RECORDS FOR PROCESSING section start
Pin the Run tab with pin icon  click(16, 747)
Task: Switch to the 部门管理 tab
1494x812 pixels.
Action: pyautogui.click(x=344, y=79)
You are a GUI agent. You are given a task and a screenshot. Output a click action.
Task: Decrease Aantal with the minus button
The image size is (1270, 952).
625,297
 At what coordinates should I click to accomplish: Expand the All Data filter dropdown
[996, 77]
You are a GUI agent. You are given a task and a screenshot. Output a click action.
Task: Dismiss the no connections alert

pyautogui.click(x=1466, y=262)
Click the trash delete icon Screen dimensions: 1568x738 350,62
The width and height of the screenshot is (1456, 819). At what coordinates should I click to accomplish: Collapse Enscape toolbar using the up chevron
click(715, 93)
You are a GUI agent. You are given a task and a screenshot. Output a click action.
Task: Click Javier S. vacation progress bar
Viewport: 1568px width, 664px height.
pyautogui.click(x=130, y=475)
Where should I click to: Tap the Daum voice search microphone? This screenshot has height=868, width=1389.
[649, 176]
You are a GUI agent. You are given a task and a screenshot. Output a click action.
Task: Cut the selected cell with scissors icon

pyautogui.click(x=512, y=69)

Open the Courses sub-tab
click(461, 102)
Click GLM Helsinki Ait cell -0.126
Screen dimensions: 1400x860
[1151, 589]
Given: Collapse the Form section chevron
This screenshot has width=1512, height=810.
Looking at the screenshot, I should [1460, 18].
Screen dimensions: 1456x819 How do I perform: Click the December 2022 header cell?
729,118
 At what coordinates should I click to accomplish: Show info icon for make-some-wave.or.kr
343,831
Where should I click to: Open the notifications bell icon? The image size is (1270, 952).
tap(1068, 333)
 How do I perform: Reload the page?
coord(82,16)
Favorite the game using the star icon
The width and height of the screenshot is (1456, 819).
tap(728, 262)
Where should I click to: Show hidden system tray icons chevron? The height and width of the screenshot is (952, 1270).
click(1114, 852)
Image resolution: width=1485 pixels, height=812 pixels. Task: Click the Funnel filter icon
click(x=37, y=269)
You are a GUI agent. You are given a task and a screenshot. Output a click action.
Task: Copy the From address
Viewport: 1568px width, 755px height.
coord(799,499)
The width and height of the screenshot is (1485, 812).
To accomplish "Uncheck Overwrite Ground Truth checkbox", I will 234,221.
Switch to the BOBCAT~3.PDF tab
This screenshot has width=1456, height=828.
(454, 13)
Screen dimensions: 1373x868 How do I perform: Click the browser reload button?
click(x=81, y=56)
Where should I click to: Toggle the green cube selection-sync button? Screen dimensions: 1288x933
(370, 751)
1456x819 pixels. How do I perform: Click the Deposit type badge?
RECORDS FOR PROCESSING section end
▶ TASK DETAILS: All that is wanted is the set of lines from the one with "How do I perform: Reload the page?" through the last line of the entries, both included, output exactly.

▶ ANSWER TO THE PROBLEM:
 How do I perform: Reload the page?
coord(82,16)
Favorite the game using the star icon
The width and height of the screenshot is (1456, 819).
tap(728, 262)
Where should I click to: Show hidden system tray icons chevron? The height and width of the screenshot is (952, 1270).
click(1114, 852)
Image resolution: width=1485 pixels, height=812 pixels. Task: Click the Funnel filter icon
click(x=37, y=269)
You are a GUI agent. You are given a task and a screenshot. Output a click action.
Task: Copy the From address
Viewport: 1568px width, 755px height.
coord(799,499)
The width and height of the screenshot is (1485, 812).
To accomplish "Uncheck Overwrite Ground Truth checkbox", I will 234,221.
Switch to the BOBCAT~3.PDF tab
This screenshot has width=1456, height=828.
(454, 13)
Screen dimensions: 1373x868 How do I perform: Click the browser reload button?
click(x=81, y=56)
Where should I click to: Toggle the green cube selection-sync button? Screen dimensions: 1288x933
(370, 751)
1456x819 pixels. How do I perform: Click the Deposit type badge?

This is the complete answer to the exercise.